→ **TEXTO PARA LEER**

————————

Humanidades para la era digital

Hace unos días un padre feliz, primerizo, me pedía consejo sobre la elección de colegio para su hijo de 3 años. Prácticamente ninguno de los criterios a tener en cuenta –público o privado (concertado), proximidad geográfica, presupuesto, nivel de exigencia, inspiración filosófica (laica, católica), idiomas, nuevas tecnologías, método de aprendizaje (tradicional español versus modelo británico, francés…), sistemas de evaluación del alumno …– escapaba a su riguroso trabajo de campo. Mientras íbamos desbrozando pros y contras, me aventuré a darle mi lista de favoritos y él viajó mentalmente al futuro. En su análisis se cuestionaba hasta qué punto la escuela elegida facilitaría la entrada en algunas de las universidades de prestigio. Previsor, pensando en el mercado laboral, en la oferta y demanda de puestos de trabajo –unos desaparecerán, otros florecerán–, esta dimensión profesional planteaba más dudas. Gratamente sorprendido por su celo paterno, le interrogué si no estaba yendo demasiado lejos. ¿Cuál es el objetivo principal de la educación? ¿La enseñanza del cole solo es un medio para entrar en una determinada universidad? ¿Y ésta, la puerta que permite acceder a las empresas líderes? ¿No estás dando excesivo peso al criterio utilidad, en detrimento de otras variables culturales, sociales, personales, lúdicas, que también han de amueblar la cabeza de tu hijo? ¿Cuáles son sus talentos? ¿Qué le gustará hacer, estudiar? ¿Es el mercado quien dicta finalmente sentencia?

————————

→ **DATOS DISPONIBLES**

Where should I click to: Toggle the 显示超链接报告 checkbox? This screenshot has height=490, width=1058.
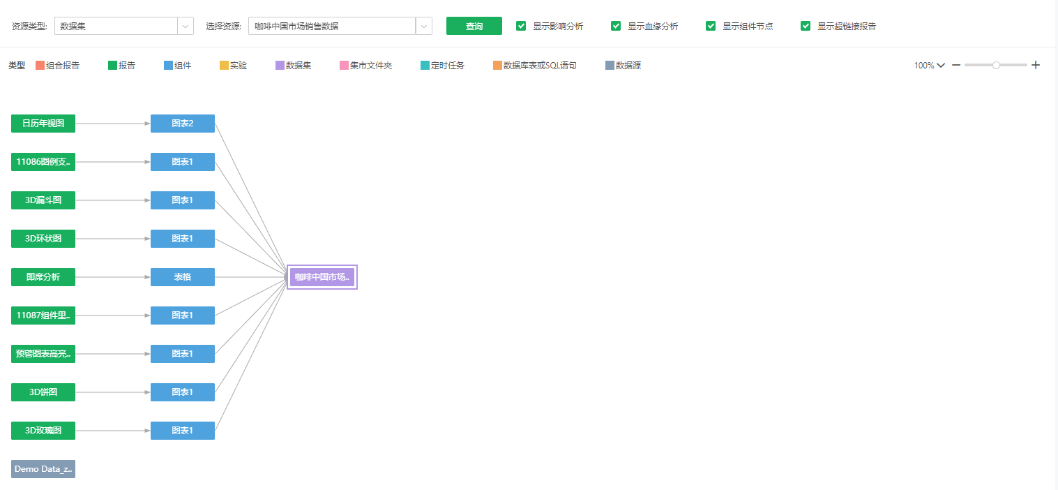pyautogui.click(x=806, y=26)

————————

→ **TAREA BREVE**
Retoma el texto sobre la elección de colegio y continúalo a partir de su última frase. El material que acompaña al texto es independiente de él.

→ **RESPUESTA ESPERADA**
Reflexivo, compartimos nuestra común preocupación por una universidad endogámica, obsoleta, de espaldas a los requerimientos de una sociedad cambiante. De las diversas instituciones por las que discurre la vida del ser humano, la universidad española muestra una contumaz resistencia a los cambios. La escuela como vivero de adolescentes malcriados y consentidos –con la aquiescencia de padres pusilánimes– y la universidad como cantera fértil de parados, ocupó parte de nuestra animada conversación. Consciente del sesgo irreal de muchos enfoques académicos, quise significar el peligro de someter la aventura humana de aprender a la utilidad inminente a las urgencias de la cuenta de resultados empresarial. ¿Qué quieres para tu hijo? ¿Qué tipo de infancia sueñas para él? ¿Quieres convertirle en un especialista precoz o aspiras a que desarrolle una personalidad completa?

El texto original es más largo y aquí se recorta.